Instrumentally, the album demonstrates both classic-Dodie and mature-Dodie flavors: most of the tracks start with a single guitar or guitar-uke pattern, but blossom into full string orchestration or choral splendor. The recurrent clarinet also straddles this line, being both Dodie’s childhood instrument and a distinctly new voice which fits surprisingly well into her sound. Though the album is fundamentally just these few sounds — voice, guitar, strings, percussion and occasional keys — it builds outstanding and novel styles from them. “Special Girl” is upbeat and heavy on body-percussion, with an almost George Michael-esque groove. “Sorry” begins as a quiet waltz, but blossoms into a symphonic soundscape you could pick right out of a Hans Zimmer soundtrack. Through the latter half, still new ideas emerge: “bored like me (demo)” features a tango chord progression with tropical ornamentation, and “anything (demo)” is a classic Dodie treatise on love and optimism.

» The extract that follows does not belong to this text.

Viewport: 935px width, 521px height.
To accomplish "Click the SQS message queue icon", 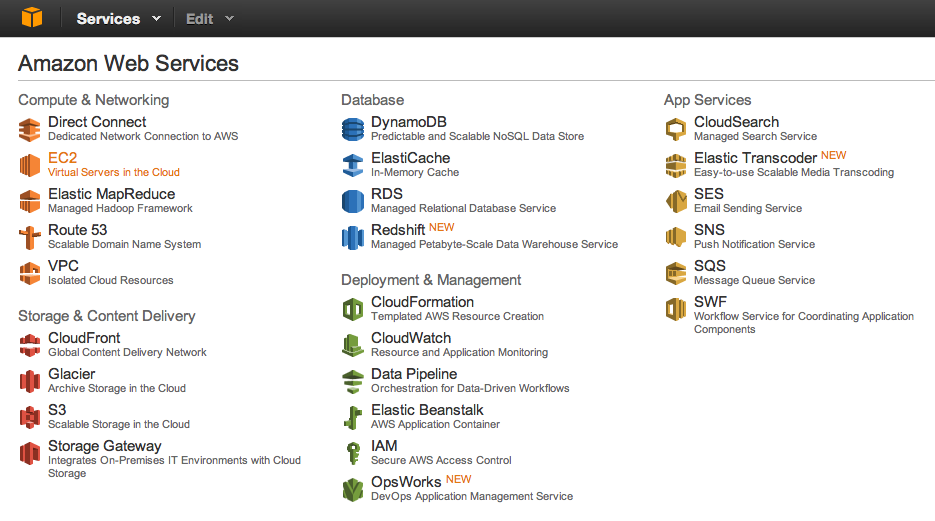I will point(676,273).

All good albums (at least, to my taste) have some design, and “Build a Problem” is no exception. The tracks are divided into the main album and a collection of demos under the title “alosia,” an acronym for “a lot of songs in April.” Overall, these demos are quite charming, showing Dodie’s talent for making music that feels personal in its imperfection and professional in its content. The new songs, however, are where the design really shines. Beginning with “Rainbow” and ending with “When,” Dodie outlines a potent musical narrative of sexuality, infidelity and regret. Seamless musical transition, aided by the “?” and “.” interludes, provides thematic cohesion and the troubling sense that the music is a real-time interpretation of the scenes it describes. Doubt, decision and irreversibility: these are the feelings illustrated by this sequence, culminating in the re-release of “When” from her first EP “Intertwined.” Now with a full string section and a few years of reflection behind it, “When” reaches its full potential as a deeply moving tribute to a painful realization: the past is gone, and life doesn’t wait for you.

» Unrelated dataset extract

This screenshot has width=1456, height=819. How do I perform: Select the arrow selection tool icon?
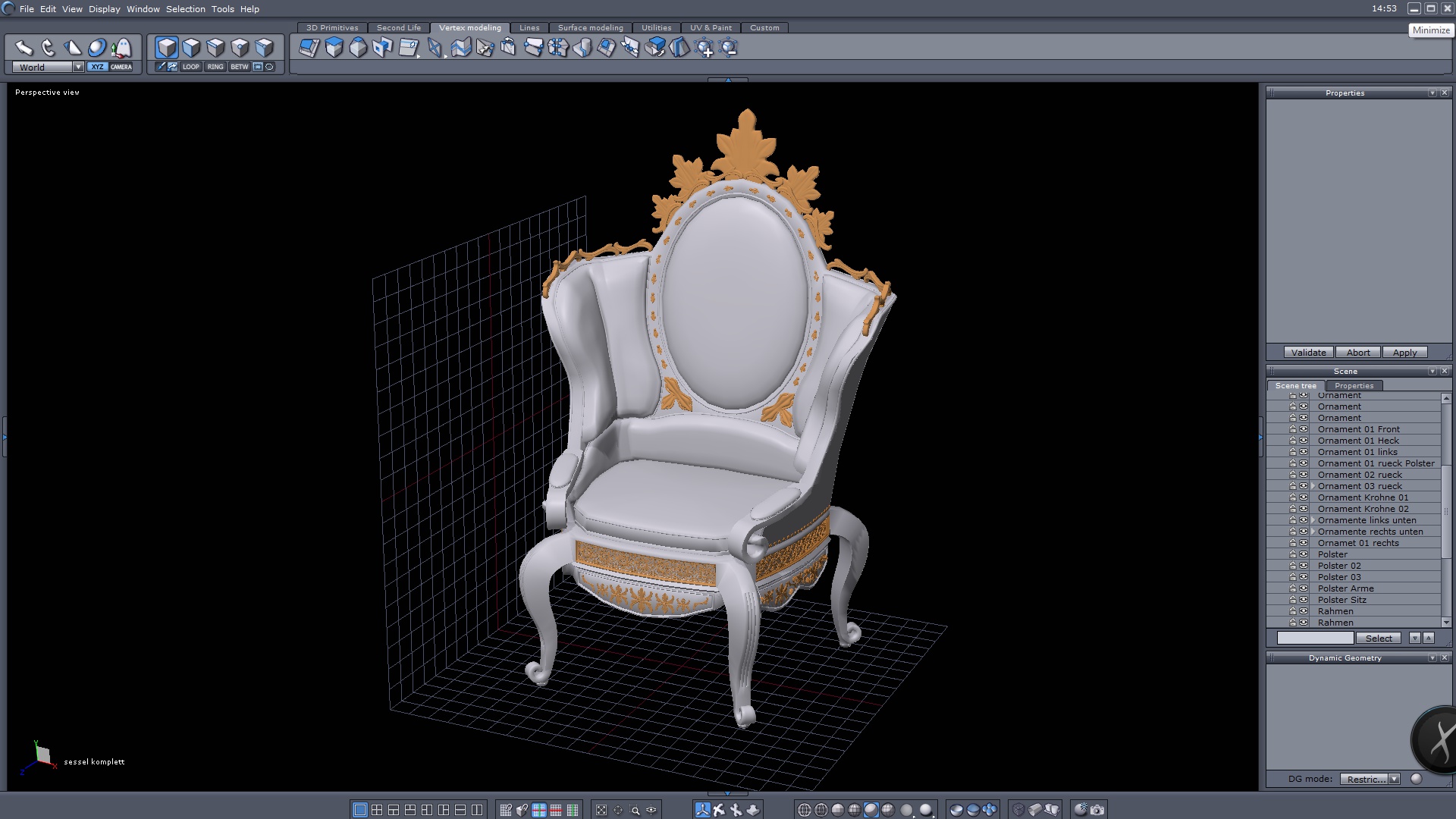24,48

Personally, I’m very happy to hear this sound from Dodie, who has been very vocal about her pride in this work, and rightfully so. “Build a Problem” defines obscure sorrows with a quiet but powerful voice, speaking deeply to Dodie’s personal experience and her profound musical talent. I maintain that she would be an excellent film composer (see the end of this video), but for now it’s amazing just to see her expanding as a musician, as a person and as an indie/folk/pop star.